ACTION UFC-QUE CHOISIR

Leasing automobileDerrière les loyers attractifs, des contrats piégeux pour les consommateurs

En 2024, 66 % des véhicules particuliers neufs immatriculés au nom de personnes physiques ont été financés via un leasing (LOA/LLD). Un basculement massif, mais trop souvent mal compris. Car derrière la mensualité mise en avant en concession se cachent des risques que la plupart des consommateurs ne découvrent qu’au pire moment. L’UFC-Que Choisir publie aujourd’hui une étude approfondie sur le leasing automobile, fondée sur une enquête auprès de 1 285 consommateurs et près de 1 000 témoignages de litiges.

Des contrats rigides face aux aléas de la vie

Le tableau qui ressort de cette étude est préoccupant. Un quart des locataires ont subi des frais de restitution contestés, pour 1 200 euros en moyenne. Certains contrats prévoient explicitement que les loyers continuent de courir même quand le véhicule est immobilisé en cas de panne. Et dès qu’un accident de la vie survient, perte d’emploi, séparation, maladie, décès, sortir du contrat relève du parcours du combattant. Les héritiers d’un locataire décédé peuvent ainsi se retrouver contraints de choisir entre poursuivre les paiements, racheter le véhicule ou affronter une procédure de recouvrement, sans information claire sur leurs droits.

« Ce qui me choque, c’est que la DGCCRF a contrôlé 101 établissements (1) et trouvé des anomalies dans la moitié d’entre eux. Et parmi les consommateurs qui ont payé des frais à la restitution, 65 % estiment qu’ils n’étaient pas justifiés. On n’est pas sur des accidents isolés, on est sur un système. Et c’est ça qu’on veut changer. » déclare Marie-Amandine Stévenin, présidente de l’UFC-Que Choisir.
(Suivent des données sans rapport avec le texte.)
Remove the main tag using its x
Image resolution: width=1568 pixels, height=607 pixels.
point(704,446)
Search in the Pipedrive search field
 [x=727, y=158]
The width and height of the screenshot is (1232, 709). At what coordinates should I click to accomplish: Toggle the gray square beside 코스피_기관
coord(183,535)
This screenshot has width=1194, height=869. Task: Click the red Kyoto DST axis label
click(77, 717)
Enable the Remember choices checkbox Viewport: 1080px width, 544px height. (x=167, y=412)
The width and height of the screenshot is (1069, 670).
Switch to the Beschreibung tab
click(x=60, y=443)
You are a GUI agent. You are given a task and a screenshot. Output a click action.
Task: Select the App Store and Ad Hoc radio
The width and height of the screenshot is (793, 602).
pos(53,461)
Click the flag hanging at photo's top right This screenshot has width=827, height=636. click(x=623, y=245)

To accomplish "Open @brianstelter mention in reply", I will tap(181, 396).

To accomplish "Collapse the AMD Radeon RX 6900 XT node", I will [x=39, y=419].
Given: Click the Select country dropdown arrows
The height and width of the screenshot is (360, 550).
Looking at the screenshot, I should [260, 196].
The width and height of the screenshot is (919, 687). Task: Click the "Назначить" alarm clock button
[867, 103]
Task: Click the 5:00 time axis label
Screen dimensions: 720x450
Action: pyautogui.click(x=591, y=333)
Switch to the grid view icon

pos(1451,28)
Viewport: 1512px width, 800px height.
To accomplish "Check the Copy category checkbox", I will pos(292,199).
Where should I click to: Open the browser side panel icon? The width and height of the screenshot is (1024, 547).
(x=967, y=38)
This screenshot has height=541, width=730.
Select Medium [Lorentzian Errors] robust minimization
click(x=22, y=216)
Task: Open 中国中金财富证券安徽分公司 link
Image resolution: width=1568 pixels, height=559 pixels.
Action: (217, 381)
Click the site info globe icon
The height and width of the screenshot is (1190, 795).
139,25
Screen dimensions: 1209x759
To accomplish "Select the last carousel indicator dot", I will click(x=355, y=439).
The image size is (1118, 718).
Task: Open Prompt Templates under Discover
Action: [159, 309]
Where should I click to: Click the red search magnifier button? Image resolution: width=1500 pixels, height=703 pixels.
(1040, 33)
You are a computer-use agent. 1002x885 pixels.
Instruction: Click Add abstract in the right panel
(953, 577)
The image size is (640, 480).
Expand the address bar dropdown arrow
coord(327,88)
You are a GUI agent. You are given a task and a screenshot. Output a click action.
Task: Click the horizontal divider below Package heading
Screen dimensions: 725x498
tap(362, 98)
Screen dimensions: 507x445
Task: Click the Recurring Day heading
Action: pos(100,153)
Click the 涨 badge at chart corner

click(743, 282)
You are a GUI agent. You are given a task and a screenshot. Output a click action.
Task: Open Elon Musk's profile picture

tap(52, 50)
La LLD : le segment qui explose et que la loi ignore

La nouvelle directive européenne sur le crédit à la consommation, dont la transposition entre en vigueur en novembre 2026, va renforcer l’encadrement de la LOA. Mais la LLD, elle, reste hors du champ du crédit à la consommation, sans socle de protection équivalent. Or ce sont précisément les volumes de LLD qui ont bondi de 67 % en un an. Certains professionnels orientent délibérément leurs clients vers ce produit parce qu’il est moins contraignant pour eux. La DGCCRF elle-même le relève dans son enquête de 2025.

Quatre demandes concrètes

Face à ces constats, l’UFC-Que Choisir demande aux pouvoirs publics d’agir sur quatre points.

  • Premièrement, créer un droit à la résiliation sans frais en cas d’accident de la vie (décès, invalidité, perte d’emploi, force majeure) pour tous les contrats de leasing, LOA comme LLD.
  • Deuxièmement, imposer une information précontractuelle standardisée incluant le coût total du contrat, les frais possibles à la restitution et le coût réel d’une sortie anticipée, avant toute signature.
  • Troisièmement, interdire les clauses qui transfèrent sur le locataire les risques de panne et de vice du véhicule, notamment celles qui maintiennent les loyers en cas d’immobilisation prolongée.
  • Quatrièmement, étendre à la LLD les protections du crédit à la consommation : droit de rétractation, évaluation minimale de solvabilité, encadrement de la publicité et information normalisée sur les coûts.